[[ Data for the task open ]]

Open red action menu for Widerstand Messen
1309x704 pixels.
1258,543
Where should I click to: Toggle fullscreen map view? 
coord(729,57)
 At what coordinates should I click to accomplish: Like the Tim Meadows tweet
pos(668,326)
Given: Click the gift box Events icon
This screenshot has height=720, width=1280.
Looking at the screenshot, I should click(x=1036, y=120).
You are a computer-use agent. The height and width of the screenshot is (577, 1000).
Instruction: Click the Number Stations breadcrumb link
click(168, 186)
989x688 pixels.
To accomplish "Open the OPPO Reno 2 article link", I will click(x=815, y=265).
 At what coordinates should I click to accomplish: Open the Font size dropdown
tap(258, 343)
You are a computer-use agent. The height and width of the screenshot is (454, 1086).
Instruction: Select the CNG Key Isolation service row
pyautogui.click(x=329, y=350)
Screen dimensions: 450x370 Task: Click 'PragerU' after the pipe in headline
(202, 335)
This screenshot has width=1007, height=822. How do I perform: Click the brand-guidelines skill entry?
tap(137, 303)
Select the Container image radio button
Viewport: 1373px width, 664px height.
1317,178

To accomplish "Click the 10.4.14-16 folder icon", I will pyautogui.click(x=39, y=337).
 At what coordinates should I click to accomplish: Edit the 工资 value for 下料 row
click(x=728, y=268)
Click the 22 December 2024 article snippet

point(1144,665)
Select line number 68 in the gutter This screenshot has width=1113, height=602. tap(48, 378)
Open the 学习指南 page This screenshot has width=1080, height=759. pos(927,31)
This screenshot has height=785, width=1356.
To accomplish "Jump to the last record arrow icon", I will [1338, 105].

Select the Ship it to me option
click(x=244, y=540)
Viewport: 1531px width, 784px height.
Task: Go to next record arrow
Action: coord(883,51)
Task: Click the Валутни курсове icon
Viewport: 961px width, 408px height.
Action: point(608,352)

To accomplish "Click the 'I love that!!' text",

[[ Data for the task closed ]]

Your objective >>
Whenever a line of the data includes "computer", copy that line.

Your solution >>
You are a computer-use agent. The height and width of the screenshot is (577, 1000).
You are a computer-use agent. The height and width of the screenshot is (454, 1086).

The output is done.